Betroffene müssen „bitte, bitte“ machen
Eine gedruckte und vom Arzt unterschriebene Bescheinigung kostet regulär 5,00 Euro, muss für Bürgergeld-Bezieher allerdings kostenfrei ausgestellt werden. Das heißt: Jeder, der auf Bürgergeld angewiesen ist und krank wird, muss sich dem Arzt gegenüber als hilfebedürftig offenbaren.
Länder wollen Tempo
Ein FAQ-Papier der Techniker Krankenkasse bestätigt den Zeitplan: Arbeitsagenturen müssen seit 1. Januar 2024 abrufen, Jobcenter sind erst ab 2027 vorgesehen. Damit ist klar: Der Misstand bei den Jobcentern besteht noch mindestens zwei weitere Jahre.
Im Mai 2025 beschloss der Landtag Bremen einen Antrag der rot-grün-roten Koalition, der den Bund drängt, Bürgergeld-Empfänger endlich in das eAU-Verfahren einzubeziehen. Die Begründung: Ohne Rechtsgrundlage bleibe die Digitalisierung Stückwerk und belaste sowohl Ärzte als auch Jobcenter.
Jobcenter selbst bestätigen: „Weiter Papier!“
Das Hamburger Jobcenter team.arbeit.hamburg schreibt auf seiner Website unmissverständlich: „Wenn Sie Bürgergeld erhalten und sich beim Jobcenter krankmelden müssen, reichen Sie bitte weiterhin eine Bescheinigung ein. Das Jobcenter kann die Arbeitsunfähigkeitsdaten […] nicht elektronisch abrufen.“
Regierung muss sich entschuldigen
Jessica Tatti, arbeitsmarkt- und sozialpolitische Sprecherin der Linksfraktion, platzte angesichts eines solchen Versagens bereits 2023 der Kragen: „Die Regierung schuldet den Betroffenen, den Mitarbeitern der Jobcenter und Arbeitsagenturen sowie den Ärztinnen und Ärzten eine fette Entschuldigung.“
Jedem noch so kleinen Betrieb wird der elektronische Abruf der Daten zugetraut. Jobcenter und Arbeitsagenturen hingegen mussten erst 2024 (ALG I) respektive 2027 (Bürgergeld) ermächtigt werden. Und da viele Ärzte nicht wissen, dass sie die Bescheinigung für Bürgergeld-Beziehende kostenlos ausstellen müssen, kommt es entweder zum Konflikt oder Betroffene zahlen die Gebühr aus eigener Tasche, um Ärger zu vermeiden.
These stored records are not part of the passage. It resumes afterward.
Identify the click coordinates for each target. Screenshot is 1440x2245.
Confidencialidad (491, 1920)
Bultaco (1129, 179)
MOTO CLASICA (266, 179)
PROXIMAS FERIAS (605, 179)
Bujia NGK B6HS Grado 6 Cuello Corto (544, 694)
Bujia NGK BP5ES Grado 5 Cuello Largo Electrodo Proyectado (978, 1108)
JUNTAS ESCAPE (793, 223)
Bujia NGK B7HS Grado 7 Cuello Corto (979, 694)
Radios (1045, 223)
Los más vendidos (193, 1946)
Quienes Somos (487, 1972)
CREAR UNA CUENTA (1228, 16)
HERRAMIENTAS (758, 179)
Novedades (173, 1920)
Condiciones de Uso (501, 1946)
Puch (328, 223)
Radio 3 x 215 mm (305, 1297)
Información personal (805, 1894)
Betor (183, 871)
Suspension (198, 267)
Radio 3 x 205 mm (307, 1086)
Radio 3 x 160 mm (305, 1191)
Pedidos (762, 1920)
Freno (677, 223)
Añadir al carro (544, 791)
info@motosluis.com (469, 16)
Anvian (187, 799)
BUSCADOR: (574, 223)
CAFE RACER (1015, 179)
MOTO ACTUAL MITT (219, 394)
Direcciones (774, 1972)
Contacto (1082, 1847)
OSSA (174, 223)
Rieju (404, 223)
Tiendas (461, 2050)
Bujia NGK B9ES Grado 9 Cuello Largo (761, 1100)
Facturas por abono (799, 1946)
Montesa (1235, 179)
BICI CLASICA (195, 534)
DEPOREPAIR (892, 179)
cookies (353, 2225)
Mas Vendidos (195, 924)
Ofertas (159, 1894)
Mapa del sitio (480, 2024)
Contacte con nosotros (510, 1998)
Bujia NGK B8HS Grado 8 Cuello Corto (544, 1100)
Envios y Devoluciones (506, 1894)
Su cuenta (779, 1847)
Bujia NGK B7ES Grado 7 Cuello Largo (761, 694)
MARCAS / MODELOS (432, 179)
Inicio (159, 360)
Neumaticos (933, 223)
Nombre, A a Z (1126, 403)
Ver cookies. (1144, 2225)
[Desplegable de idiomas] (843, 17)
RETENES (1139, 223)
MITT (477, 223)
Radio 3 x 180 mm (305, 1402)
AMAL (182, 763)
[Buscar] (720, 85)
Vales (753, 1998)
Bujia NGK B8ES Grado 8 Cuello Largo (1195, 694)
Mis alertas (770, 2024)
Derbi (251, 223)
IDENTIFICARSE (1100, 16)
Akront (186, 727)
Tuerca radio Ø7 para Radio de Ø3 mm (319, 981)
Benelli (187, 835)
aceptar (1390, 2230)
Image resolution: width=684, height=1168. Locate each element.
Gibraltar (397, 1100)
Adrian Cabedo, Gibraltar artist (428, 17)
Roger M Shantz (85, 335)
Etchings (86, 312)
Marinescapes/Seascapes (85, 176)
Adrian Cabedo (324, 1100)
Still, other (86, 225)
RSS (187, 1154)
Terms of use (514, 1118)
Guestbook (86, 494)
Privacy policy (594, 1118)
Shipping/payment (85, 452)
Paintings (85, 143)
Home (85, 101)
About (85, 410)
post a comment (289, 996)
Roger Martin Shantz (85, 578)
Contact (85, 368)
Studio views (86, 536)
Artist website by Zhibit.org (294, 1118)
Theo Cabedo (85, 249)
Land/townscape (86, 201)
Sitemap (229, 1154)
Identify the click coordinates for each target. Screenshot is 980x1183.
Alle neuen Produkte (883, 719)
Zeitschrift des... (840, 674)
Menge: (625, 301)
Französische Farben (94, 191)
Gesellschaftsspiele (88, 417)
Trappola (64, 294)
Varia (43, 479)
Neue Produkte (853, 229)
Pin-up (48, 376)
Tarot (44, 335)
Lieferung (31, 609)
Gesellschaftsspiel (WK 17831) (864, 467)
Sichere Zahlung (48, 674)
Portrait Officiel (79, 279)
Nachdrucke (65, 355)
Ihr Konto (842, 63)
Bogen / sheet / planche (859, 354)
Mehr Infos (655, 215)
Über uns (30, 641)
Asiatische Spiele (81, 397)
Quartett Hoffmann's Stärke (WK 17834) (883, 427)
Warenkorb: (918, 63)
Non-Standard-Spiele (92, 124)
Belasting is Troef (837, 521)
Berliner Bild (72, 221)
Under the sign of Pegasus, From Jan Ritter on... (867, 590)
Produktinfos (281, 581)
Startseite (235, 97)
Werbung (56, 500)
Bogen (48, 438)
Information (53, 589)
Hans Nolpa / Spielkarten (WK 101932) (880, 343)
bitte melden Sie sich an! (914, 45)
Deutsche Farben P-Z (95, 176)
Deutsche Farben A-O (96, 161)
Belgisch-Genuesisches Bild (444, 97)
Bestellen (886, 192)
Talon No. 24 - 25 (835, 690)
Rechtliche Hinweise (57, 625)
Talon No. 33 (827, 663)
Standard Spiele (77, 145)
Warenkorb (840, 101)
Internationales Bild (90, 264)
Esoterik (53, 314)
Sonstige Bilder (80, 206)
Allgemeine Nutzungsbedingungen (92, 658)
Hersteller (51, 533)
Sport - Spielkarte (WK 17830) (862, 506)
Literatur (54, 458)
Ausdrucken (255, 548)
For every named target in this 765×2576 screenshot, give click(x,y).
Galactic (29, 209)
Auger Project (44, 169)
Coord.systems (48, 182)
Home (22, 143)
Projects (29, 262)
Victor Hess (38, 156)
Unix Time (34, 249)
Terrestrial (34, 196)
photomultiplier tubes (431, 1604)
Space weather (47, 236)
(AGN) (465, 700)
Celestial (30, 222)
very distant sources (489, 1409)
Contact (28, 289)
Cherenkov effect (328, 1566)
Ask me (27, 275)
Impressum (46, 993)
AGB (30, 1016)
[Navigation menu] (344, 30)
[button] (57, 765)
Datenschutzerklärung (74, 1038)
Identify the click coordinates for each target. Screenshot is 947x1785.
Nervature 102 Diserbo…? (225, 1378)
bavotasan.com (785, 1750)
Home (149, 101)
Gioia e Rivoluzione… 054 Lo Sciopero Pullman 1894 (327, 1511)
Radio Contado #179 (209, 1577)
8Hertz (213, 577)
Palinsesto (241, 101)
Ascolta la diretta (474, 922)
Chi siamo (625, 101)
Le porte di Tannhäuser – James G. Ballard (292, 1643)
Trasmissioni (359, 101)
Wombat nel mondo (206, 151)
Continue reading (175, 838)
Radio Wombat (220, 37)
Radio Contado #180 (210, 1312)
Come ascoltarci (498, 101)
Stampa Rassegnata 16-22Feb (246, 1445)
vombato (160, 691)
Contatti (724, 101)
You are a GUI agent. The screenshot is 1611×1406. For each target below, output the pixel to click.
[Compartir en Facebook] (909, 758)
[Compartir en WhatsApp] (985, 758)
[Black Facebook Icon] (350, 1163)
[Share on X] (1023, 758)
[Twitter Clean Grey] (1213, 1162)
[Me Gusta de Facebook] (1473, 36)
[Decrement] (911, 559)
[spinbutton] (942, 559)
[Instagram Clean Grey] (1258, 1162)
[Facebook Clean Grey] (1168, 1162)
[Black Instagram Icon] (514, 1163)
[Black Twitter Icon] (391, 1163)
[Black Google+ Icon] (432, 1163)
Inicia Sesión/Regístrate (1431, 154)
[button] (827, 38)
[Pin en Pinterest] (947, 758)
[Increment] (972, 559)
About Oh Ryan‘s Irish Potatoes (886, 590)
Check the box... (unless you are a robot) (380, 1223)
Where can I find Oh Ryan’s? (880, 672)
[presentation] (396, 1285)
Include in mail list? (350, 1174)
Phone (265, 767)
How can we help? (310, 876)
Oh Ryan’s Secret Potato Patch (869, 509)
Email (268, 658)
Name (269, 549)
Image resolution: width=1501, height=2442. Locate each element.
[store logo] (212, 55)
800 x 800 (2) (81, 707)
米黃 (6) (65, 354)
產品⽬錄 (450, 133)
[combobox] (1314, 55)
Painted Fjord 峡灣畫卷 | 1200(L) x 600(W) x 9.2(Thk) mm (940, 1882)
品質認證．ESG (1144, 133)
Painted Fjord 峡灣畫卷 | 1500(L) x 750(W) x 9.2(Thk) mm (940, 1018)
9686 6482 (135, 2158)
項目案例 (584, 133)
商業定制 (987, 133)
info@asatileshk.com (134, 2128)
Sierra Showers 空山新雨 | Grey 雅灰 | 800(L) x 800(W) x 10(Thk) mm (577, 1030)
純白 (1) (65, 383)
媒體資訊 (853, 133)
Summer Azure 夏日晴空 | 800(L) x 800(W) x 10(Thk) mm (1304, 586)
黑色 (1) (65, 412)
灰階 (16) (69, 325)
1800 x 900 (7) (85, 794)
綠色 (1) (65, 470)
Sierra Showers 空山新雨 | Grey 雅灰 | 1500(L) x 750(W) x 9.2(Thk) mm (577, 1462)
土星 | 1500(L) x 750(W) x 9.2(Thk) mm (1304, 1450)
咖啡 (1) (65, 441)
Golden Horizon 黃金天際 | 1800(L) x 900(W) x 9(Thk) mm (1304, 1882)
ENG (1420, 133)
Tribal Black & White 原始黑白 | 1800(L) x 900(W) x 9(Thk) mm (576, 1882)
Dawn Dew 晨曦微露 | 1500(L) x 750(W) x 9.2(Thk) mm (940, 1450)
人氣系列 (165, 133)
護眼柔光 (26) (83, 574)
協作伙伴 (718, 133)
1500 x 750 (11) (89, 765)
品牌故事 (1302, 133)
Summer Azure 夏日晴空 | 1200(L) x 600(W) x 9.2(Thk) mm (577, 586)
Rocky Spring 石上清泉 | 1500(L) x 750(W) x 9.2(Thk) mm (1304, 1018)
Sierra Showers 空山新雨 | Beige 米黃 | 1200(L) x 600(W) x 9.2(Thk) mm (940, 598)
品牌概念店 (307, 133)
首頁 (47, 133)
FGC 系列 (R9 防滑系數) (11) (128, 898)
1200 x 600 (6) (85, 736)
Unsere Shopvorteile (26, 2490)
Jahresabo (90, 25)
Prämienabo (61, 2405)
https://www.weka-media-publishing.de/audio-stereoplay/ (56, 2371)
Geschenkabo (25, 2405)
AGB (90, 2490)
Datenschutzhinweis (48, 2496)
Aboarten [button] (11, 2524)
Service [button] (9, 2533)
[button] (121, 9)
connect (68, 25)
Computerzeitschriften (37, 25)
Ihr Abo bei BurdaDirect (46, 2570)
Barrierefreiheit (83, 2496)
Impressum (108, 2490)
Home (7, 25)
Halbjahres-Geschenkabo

Zwar gehe es nur um fünf Euro, doch das sei symptomatisch dafür, wie man Bürgergeld Bedürftigen und Armutsbetroffenen „aus politischer Bequemlichkeit heraus“ das Leben noch schwerer mache, so der Vorwurf.
Würde wird nicht geachtet
Zur Erinnerung: Der frühere Koalitionsvertrag der Ampel war mit „Mehr Fortschritt wagen“ überschrieben. Und im Kapitel zum Bürgergeld fanden sich auch Begriffe wie „digital“, „Augenhöhe“ und „Würde des und der Einzelnen achten“. Stattdessen überwiegt die Bürokratie und indem Betroffene beim Arzt auch hinsichtlich ihrer wirtschaftlichen Situation die Hose herunterlassen müssen, entfernt man sich ganz weit von Würde und Augenhöhe.